> Prompt
Check every line of the entries below for "Freestanding", and copy the lines that have it.

> Records for this task
►
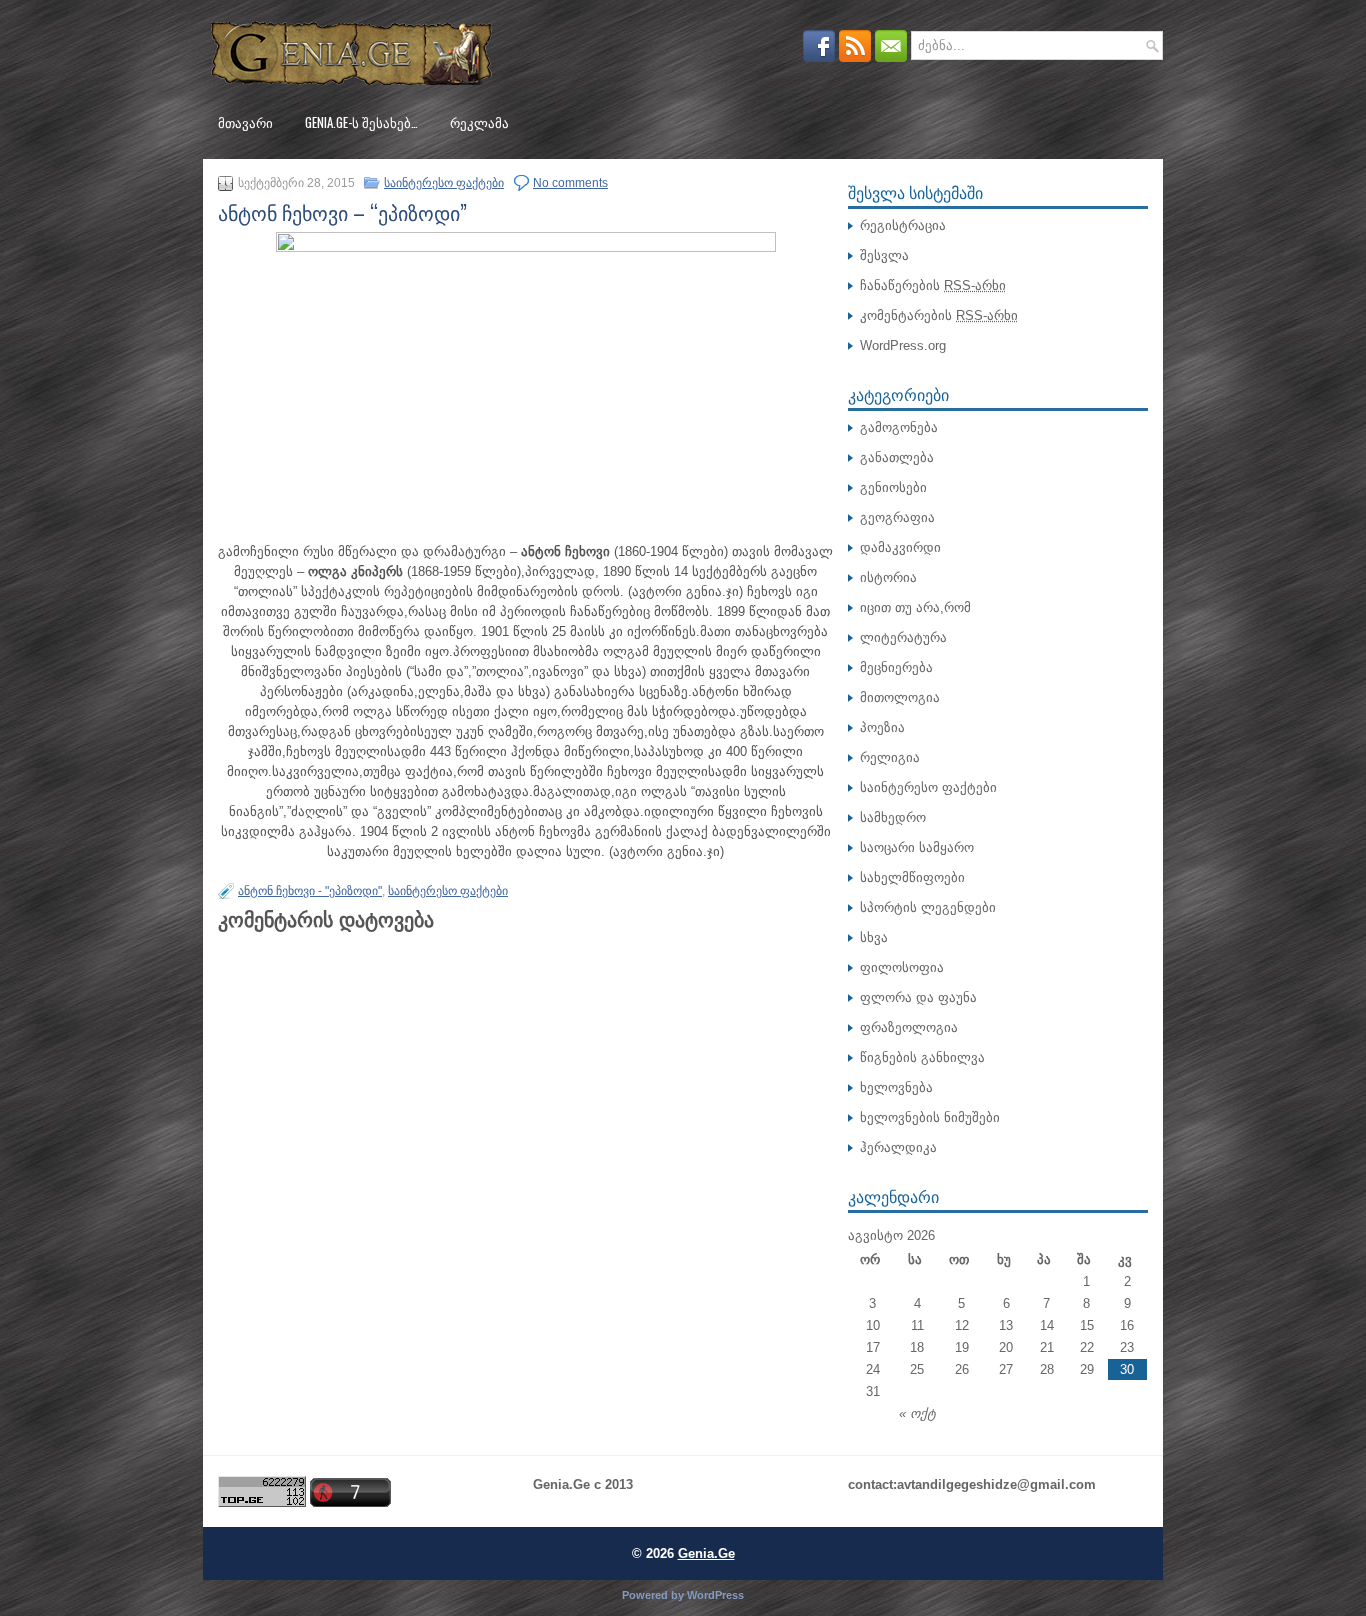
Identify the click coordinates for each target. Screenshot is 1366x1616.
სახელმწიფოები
◄
►
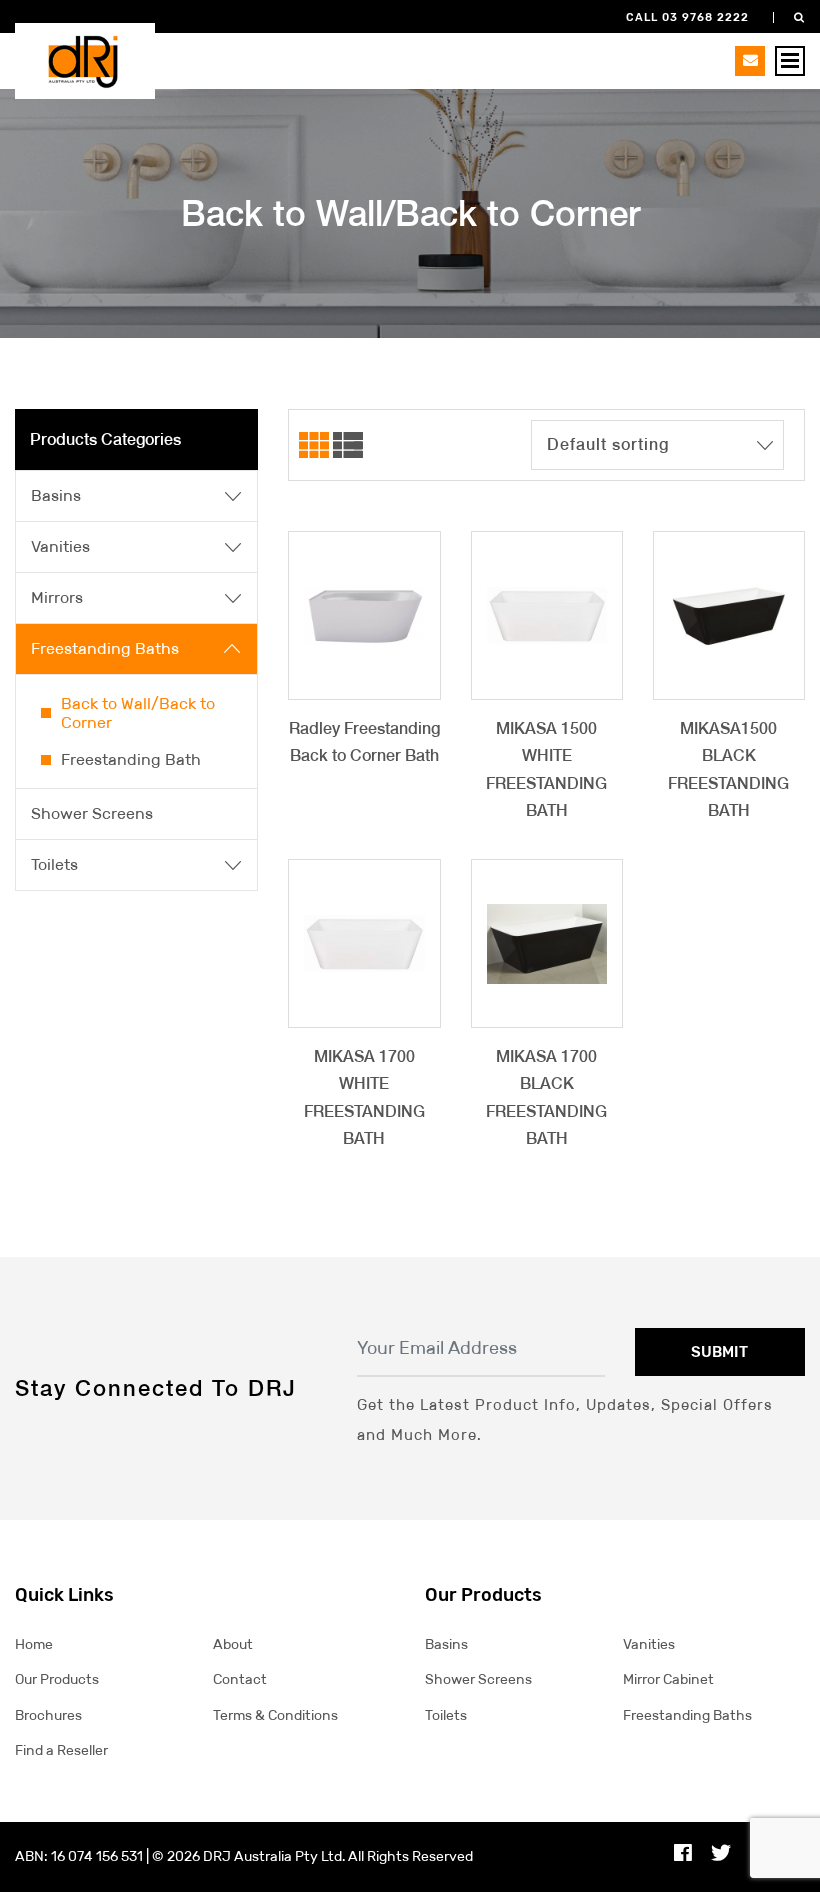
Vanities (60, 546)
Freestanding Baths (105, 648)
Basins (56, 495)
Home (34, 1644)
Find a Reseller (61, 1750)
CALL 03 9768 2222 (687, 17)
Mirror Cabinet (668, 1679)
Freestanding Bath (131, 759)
◄
> Task answer
Freestanding Baths (105, 648)
Freestanding Bath (131, 759)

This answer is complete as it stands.